経済恐慌や凶作に陥った東北地方の救済の道を探ろうと、1933年、農林省は山形県新庄に積雪地方農村経済調査所(通称「雪調」)を設置。識者の助言のもと、雪害の研究と対策、農村の副業の基盤整備、農産物加工の指導と伝習を推進します。柳宗悦は濱田庄司らと東北各地で講習会や品評会を催しながら東北の民藝を盛り立て、商工省が招聘したフランスのデザイナー、シャルロット・ペリアン[1903-1999]は山形の素材とモダンデザインを融合させた家具を試作し、民家研究の第一人者で青森生まれの今和次郎[1888-1973]は雪害を受けにくいトンガリ屋根の試験農家家屋を設計するなどしました。4章では、雪国の農村にユートピアを夢見た雪調の活動を追います。
今和次郎は、民俗学者・柳田國男らと行った日本各地の民家調査をもとに、1920年代以降、東北の近代化と生活改善にも力を注ぎ、大越娯楽場(福島)や生保内セツルメント(秋田)などを設計しました。

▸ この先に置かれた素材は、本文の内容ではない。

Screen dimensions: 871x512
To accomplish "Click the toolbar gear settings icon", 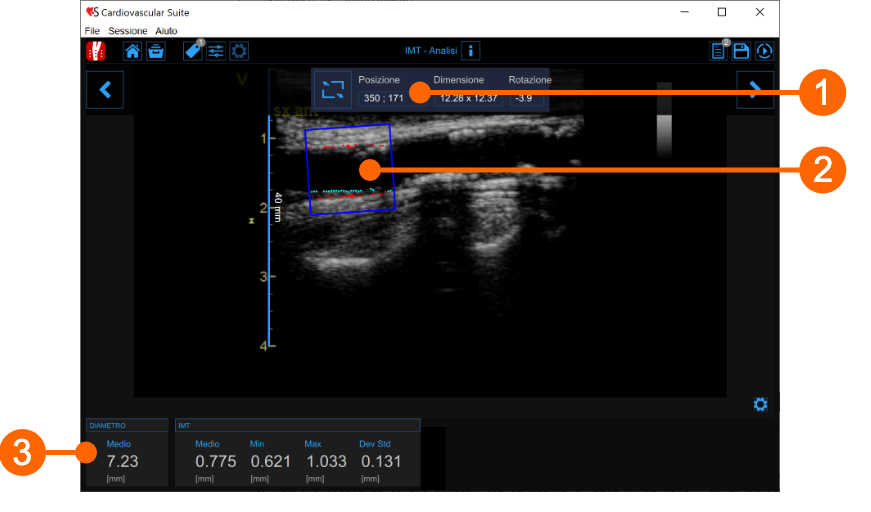I will [239, 51].
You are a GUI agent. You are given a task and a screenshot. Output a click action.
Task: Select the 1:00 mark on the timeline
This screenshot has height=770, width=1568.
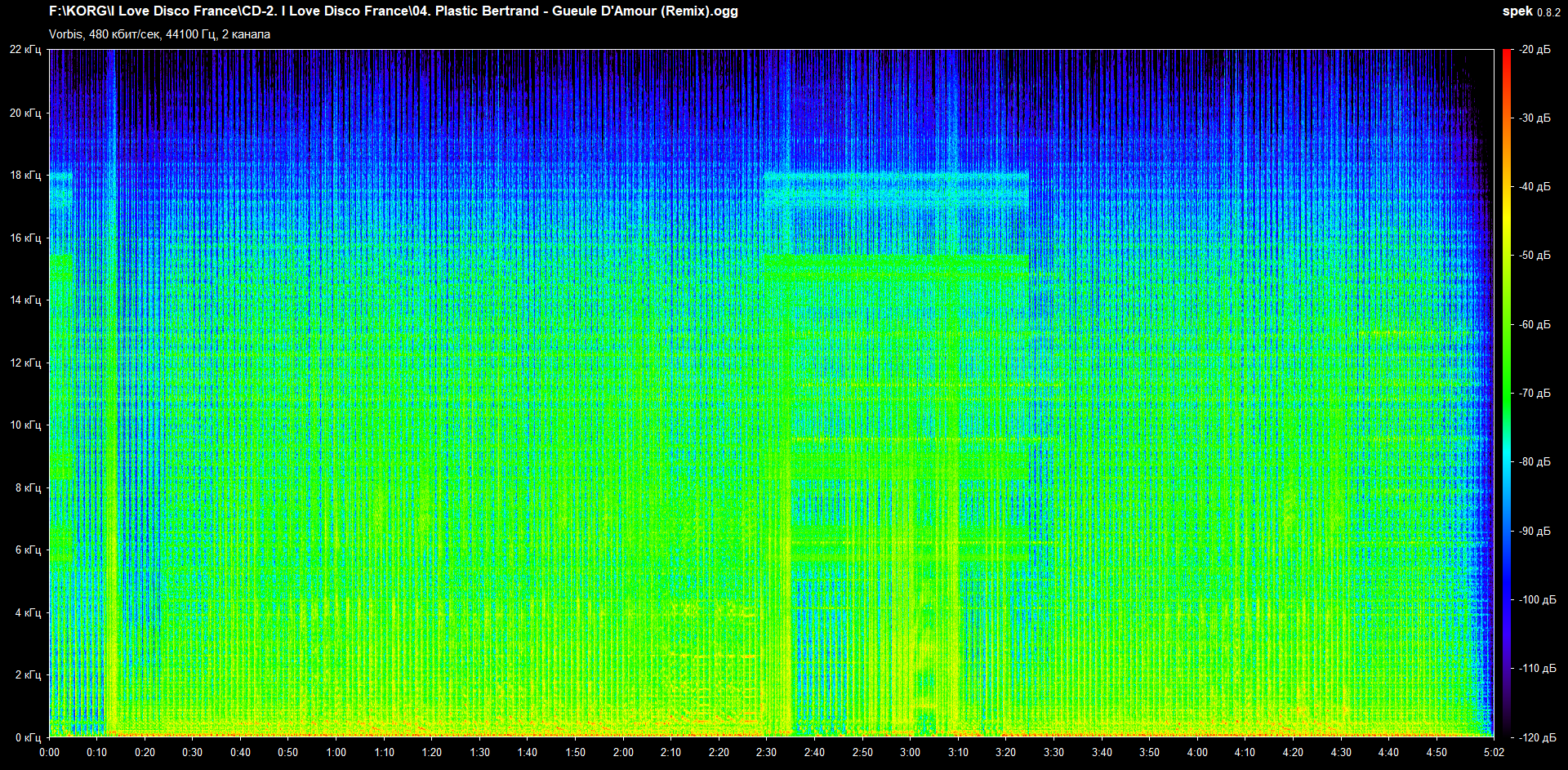(x=336, y=753)
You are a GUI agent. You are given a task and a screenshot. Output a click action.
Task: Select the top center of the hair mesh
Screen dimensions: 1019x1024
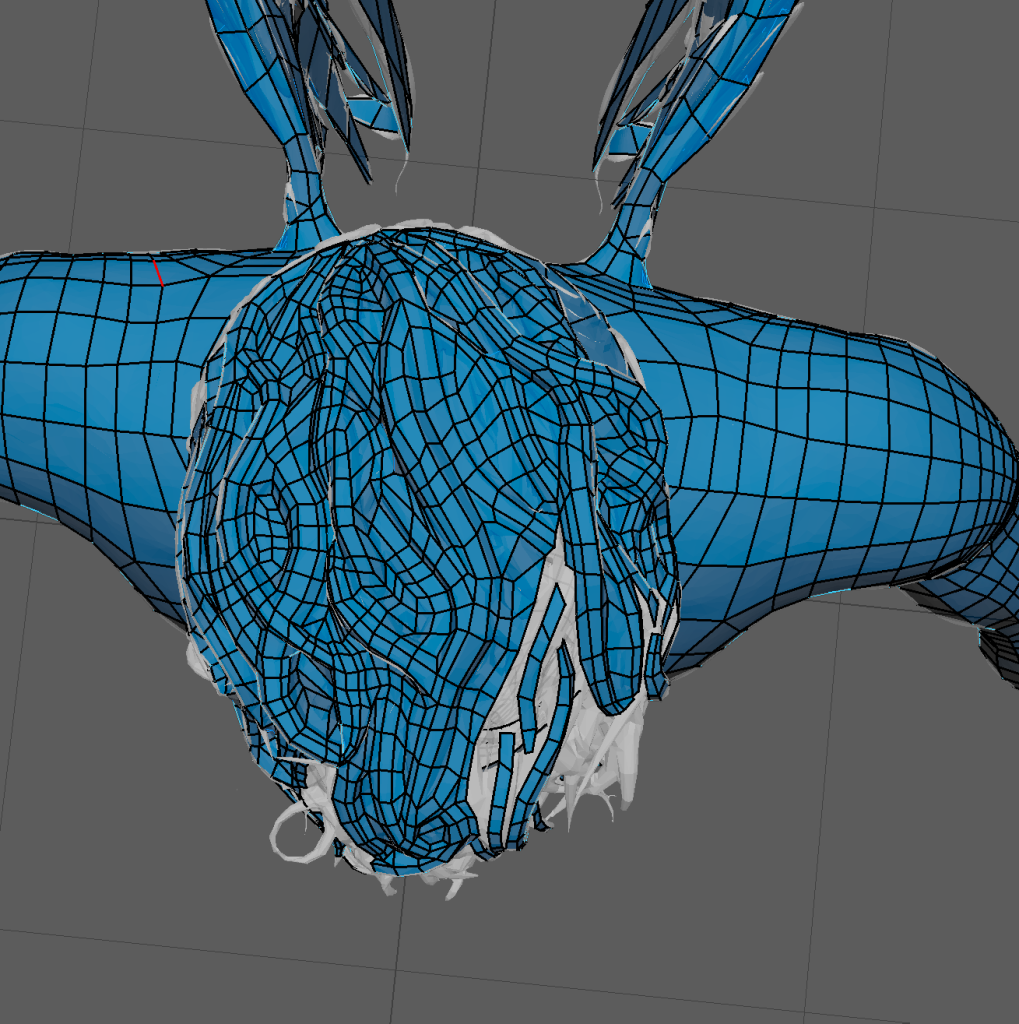coord(420,250)
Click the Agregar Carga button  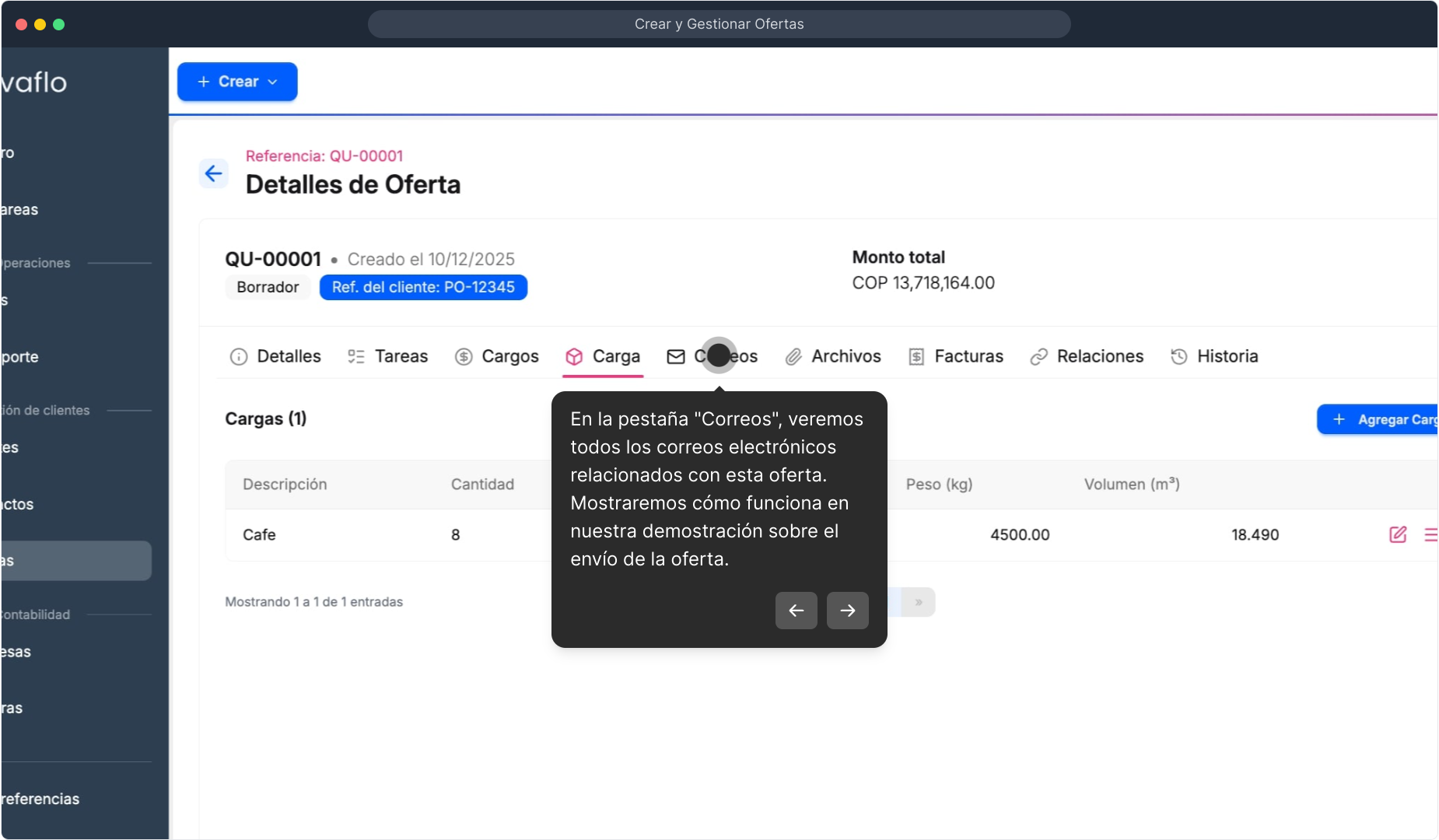click(1378, 419)
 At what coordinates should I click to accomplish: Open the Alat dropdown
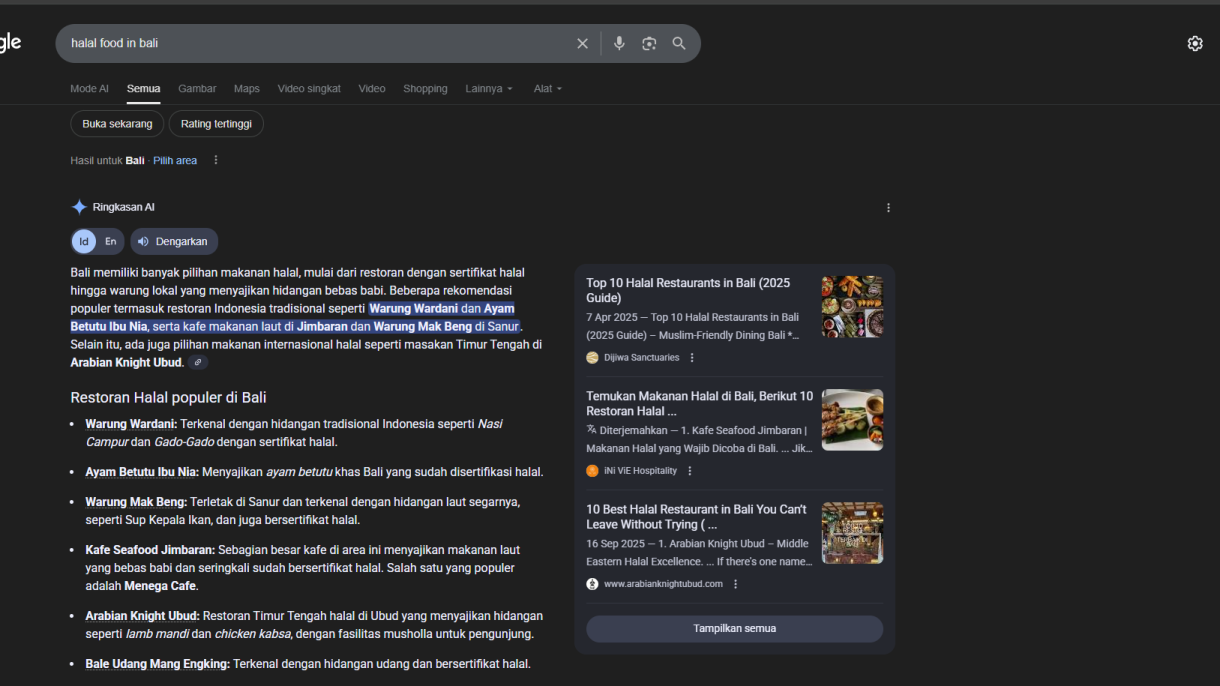(x=547, y=89)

また、和次郎は、都会の人々の行動パターンや装いを独自の目線で路上観察し、データを採集、分析する行為を「考現学」(考古学に対する造語)と名づけます。この手法を引き継いだ弟の今純三[1893-1944]も、郷里で考現学を実践し、『青森県画譜』を制作しました。5章では、知的でユーモラスな今兄弟のスケッチで浮かび上がる、東北の暮らしの風景を紹介します。
はじめシュルレアリスムなどの前衛芸術に傾倒していた福島出身の吉井忠[1908-1999]が、1941年から3年間、東北各地の農村漁村を訪ね歩き、作業を手伝いながらスケッチやメモにまとめた『東北記』は、物資の乏しい戦時下において、貧しくも粘り強い人々の営為の貴重な記録です。6章では、埋もれがちな東北の生活文化を丹念に描いた吉井のスケッチ類を展示します。